=== PROBLEM TO SOLVE ===
Could you output the whole listing exactly as it stands, minus any images?

=== DATA ===
---------------

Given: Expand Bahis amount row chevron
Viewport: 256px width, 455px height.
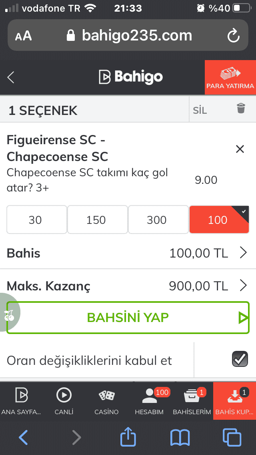Looking at the screenshot, I should click(x=243, y=253).
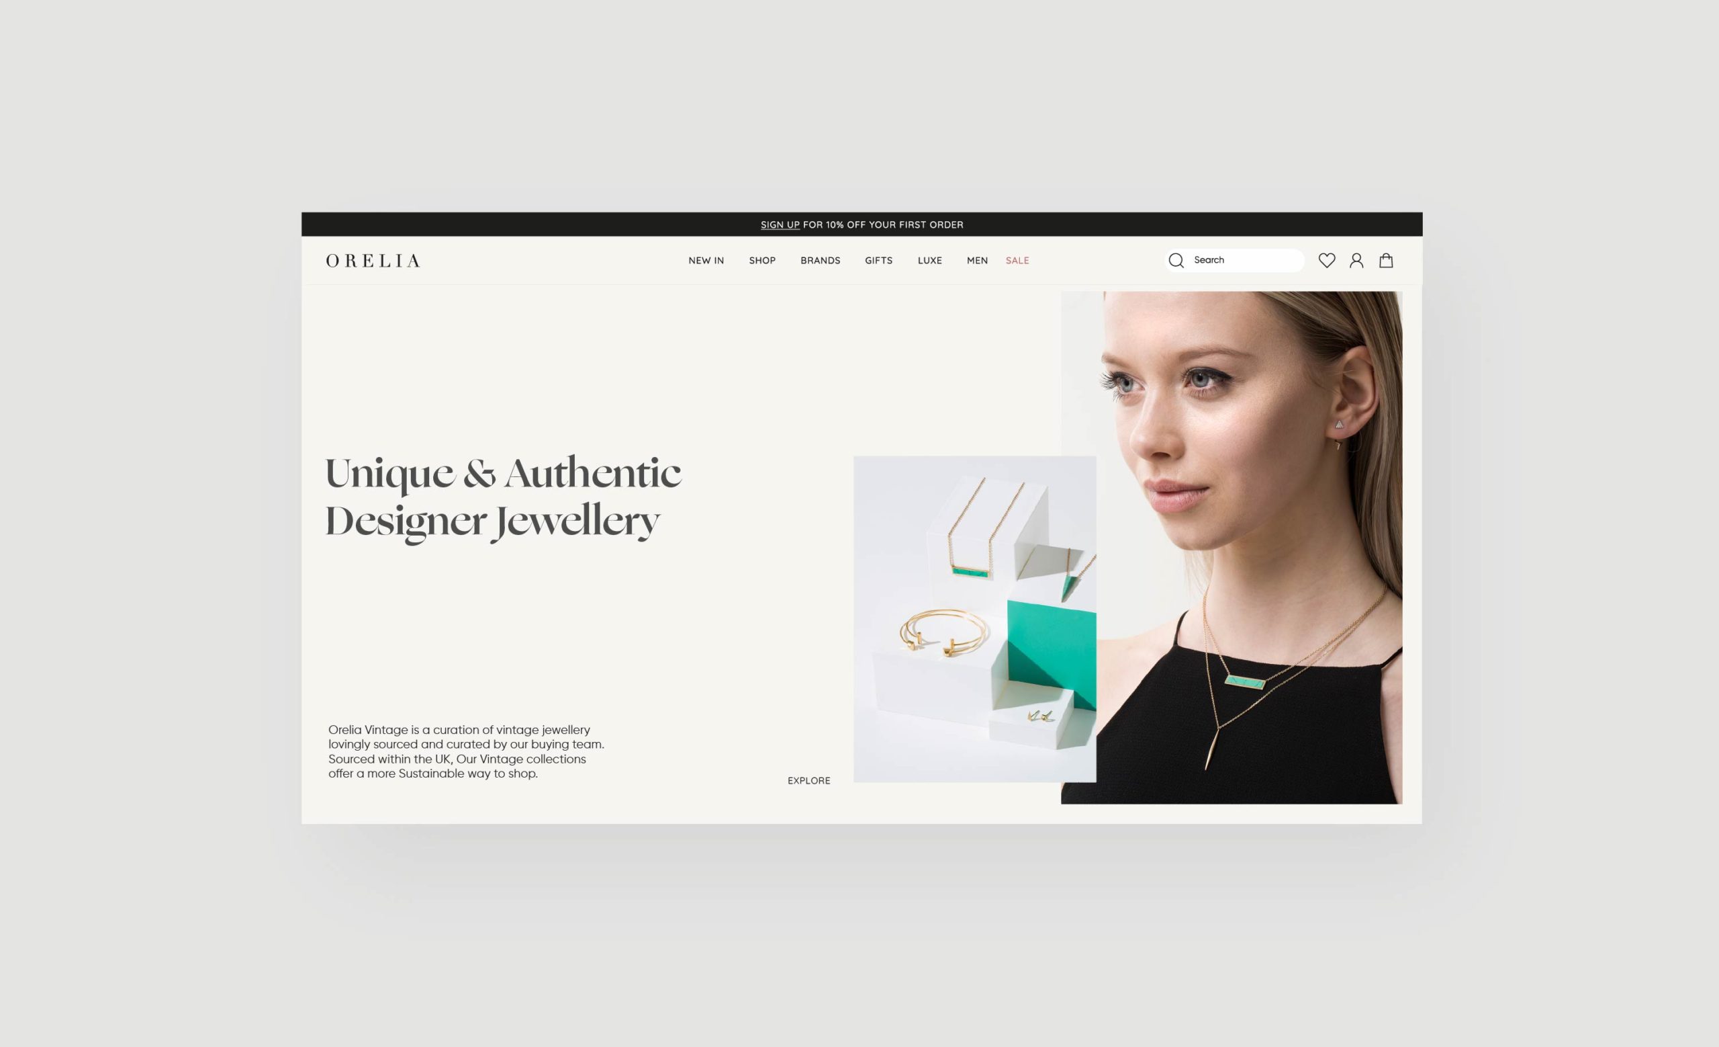Click the shopping bag cart icon
The width and height of the screenshot is (1719, 1047).
[1386, 260]
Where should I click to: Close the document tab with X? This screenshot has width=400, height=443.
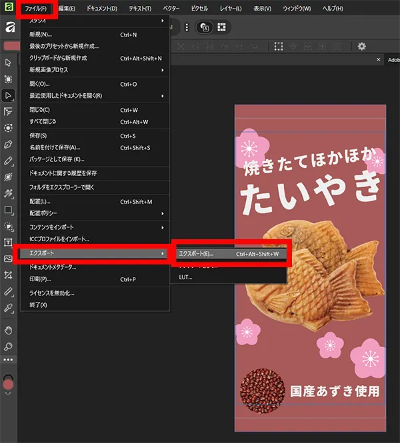pos(379,59)
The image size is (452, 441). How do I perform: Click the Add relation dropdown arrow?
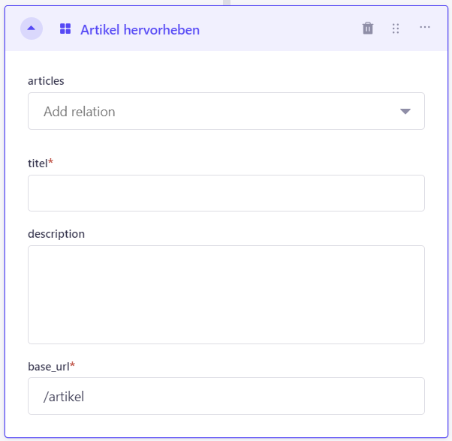(x=405, y=112)
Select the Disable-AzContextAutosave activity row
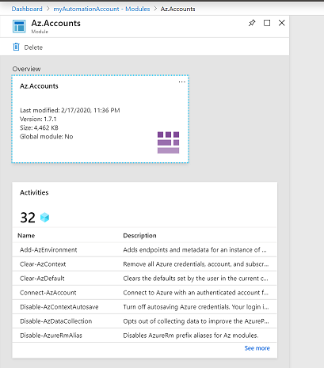Image resolution: width=324 pixels, height=368 pixels. coord(144,307)
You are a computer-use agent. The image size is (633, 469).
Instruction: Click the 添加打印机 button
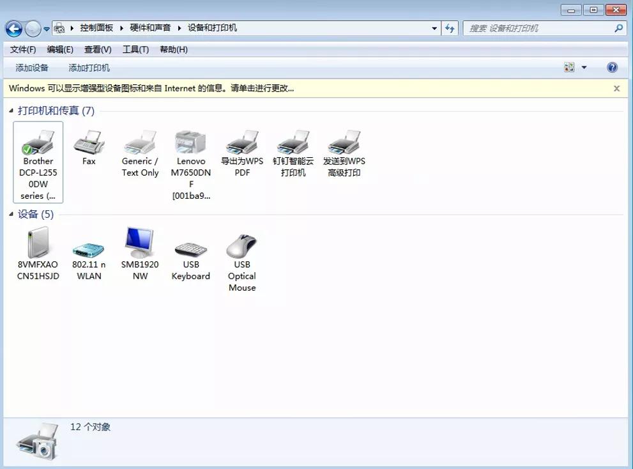[89, 68]
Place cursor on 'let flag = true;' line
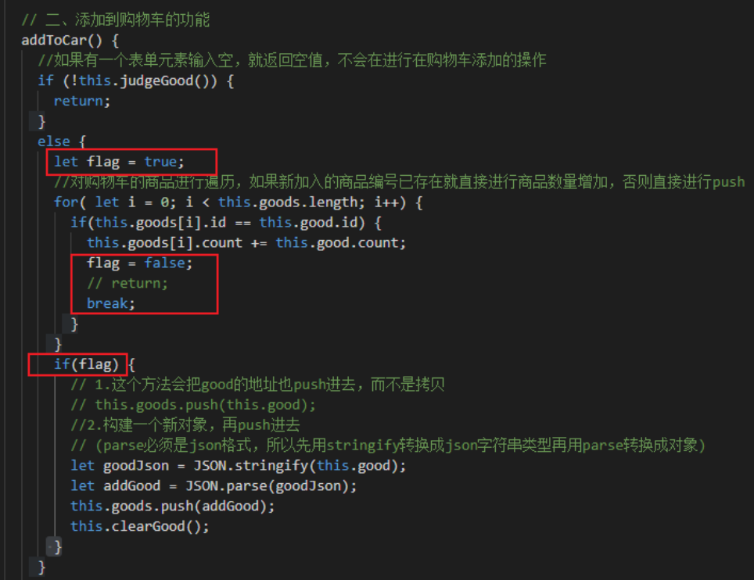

---------------

=== RESULT OF THIS TASK ===
Given: Expand Bahis amount row chevron
Viewport: 256px width, 455px height.
Looking at the screenshot, I should click(x=243, y=253).
Click the shopping bag cart icon
The width and height of the screenshot is (1719, 1047).
[1386, 260]
Where should I click to: Close the document tab with X? This screenshot has width=400, height=443.
pos(379,59)
The image size is (452, 441). How do I perform: Click the Add relation dropdown arrow?
(x=405, y=112)
Select the Disable-AzContextAutosave activity row
Image resolution: width=324 pixels, height=368 pixels. coord(144,307)
You are a computer-use agent. The image size is (633, 469).
Instruction: Click the 添加打印机 button
[89, 68]
Place cursor on 'let flag = true;' line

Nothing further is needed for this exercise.